Will Tablets Kill TVs?

Until now, strong tablet sales and weak TV sales have suggested a massive shift from TVs to tablets. But a slowdown in tablet sales may bring the two categories into a different balance.

Tablet sales are up two percent, says NPD Display-Search—but that’s less than the 14 percent previously forecast, and formerly double-digit increases are expected to turn into single-digit increases through 2018. Now that tablet sales are driven largely by replacements, will TV makers be next to feel the love? That’s debatable, especially since tablets are besieged more by the upsizing of smartphones than by smart TVs or the advent of Ultra HD. Even so, tablets are no longer the TV-killers they once appeared to be.

COMMENTS
dommyluc's picture

When they manufacture an 80" tablet, then we'll talk.

John Sully's picture

Would anyone watch a program on a tablet?
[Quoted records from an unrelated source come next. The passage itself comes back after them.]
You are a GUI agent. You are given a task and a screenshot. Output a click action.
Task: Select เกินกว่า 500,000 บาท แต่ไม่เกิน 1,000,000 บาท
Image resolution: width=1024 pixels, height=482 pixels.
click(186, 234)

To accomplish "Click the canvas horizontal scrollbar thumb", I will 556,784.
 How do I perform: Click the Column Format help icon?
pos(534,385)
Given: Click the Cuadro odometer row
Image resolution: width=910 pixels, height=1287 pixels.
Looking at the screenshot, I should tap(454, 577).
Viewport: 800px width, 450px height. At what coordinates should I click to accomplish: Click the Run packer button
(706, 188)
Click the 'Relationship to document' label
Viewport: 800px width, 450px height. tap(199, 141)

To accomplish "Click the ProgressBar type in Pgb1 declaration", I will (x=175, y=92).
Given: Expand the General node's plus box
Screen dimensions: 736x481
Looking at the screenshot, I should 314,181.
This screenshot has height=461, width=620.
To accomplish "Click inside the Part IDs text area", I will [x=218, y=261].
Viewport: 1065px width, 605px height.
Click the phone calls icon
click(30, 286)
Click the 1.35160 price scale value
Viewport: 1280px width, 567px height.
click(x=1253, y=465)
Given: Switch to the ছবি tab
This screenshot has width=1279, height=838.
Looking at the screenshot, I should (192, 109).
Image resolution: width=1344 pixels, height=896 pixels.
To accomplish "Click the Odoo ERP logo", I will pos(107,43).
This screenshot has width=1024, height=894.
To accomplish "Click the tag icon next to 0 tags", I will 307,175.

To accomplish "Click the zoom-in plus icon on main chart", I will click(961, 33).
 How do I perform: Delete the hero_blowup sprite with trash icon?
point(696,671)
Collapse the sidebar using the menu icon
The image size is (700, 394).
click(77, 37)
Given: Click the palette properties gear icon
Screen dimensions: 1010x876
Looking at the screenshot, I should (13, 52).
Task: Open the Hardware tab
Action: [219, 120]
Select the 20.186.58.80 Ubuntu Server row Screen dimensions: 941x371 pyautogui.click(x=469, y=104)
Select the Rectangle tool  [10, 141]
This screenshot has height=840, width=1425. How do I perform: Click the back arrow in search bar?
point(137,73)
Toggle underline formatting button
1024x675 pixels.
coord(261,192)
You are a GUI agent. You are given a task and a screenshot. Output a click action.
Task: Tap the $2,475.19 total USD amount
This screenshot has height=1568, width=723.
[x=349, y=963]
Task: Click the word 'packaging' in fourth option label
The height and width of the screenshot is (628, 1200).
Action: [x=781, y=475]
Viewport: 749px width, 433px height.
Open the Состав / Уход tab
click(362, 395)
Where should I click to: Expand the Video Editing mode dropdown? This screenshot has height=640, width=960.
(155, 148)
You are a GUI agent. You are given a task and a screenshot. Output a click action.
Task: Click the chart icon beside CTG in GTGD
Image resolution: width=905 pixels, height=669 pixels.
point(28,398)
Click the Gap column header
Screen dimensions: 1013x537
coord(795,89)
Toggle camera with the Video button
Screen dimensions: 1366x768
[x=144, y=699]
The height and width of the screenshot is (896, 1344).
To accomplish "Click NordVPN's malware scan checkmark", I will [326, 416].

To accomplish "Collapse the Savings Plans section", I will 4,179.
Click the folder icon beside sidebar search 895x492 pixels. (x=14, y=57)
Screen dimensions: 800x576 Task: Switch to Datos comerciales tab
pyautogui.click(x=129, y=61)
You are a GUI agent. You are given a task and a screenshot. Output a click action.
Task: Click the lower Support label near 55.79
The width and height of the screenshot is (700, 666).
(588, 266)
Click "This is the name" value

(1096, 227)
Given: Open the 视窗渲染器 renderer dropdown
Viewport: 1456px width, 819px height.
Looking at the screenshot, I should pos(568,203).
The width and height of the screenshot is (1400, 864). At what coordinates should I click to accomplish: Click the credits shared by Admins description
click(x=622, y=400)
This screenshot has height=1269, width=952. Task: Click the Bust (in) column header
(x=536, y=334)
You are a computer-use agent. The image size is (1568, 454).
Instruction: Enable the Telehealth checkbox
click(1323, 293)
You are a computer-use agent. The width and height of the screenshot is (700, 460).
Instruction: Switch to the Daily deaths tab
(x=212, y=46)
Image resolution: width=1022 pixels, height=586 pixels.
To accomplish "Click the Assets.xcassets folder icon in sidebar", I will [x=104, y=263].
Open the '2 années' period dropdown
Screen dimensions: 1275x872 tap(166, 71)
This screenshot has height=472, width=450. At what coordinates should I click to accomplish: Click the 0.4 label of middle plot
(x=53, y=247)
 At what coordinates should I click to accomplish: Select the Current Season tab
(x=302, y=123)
I've never been able to figure that out. YouTube videos, sure. A movie? You've got to be kidding.

dnoonie's picture

Portable computing devices are the TV and movie viewing device of lower income people. If there's a TV in the house they may connect their portable computer to it, if the TV is also a computer they'll use it's streaming support with borrowed streaming password and borrowed broadband for viewing.

DarenG's picture

I love my tablet. In fact, sometimes I do prefer to watch a show on the tablet. Especially, since I travel a bit. However, when I am home and want a full blown experience, there is not substitute for my big screen. I see them having two distinct uses verses one supplanting the other for all my watching usage.

vqworks's picture

Although there is some effect on sales, due to consumers' limited financial resources and the need to pick one alternative over another, the markets are different ones that overlap. The result isn't going to be the survival of one market and death of another. The result is going to be a more fragmented one.

This has already happened in the audiophile market. Some audiophiles prefer to listen at home to vinyl and/or high resolution digital formats while others are listening to music files on the go.

But about the tablet vs. TV debate, the critical videophile will always choose the latter. The general consumer will most likely settle for the tablet. This is sad but true. Most readers of Sound & Vision will go for fillet mignon but most others will be happy with sirloin steak or 39 cent taco meat.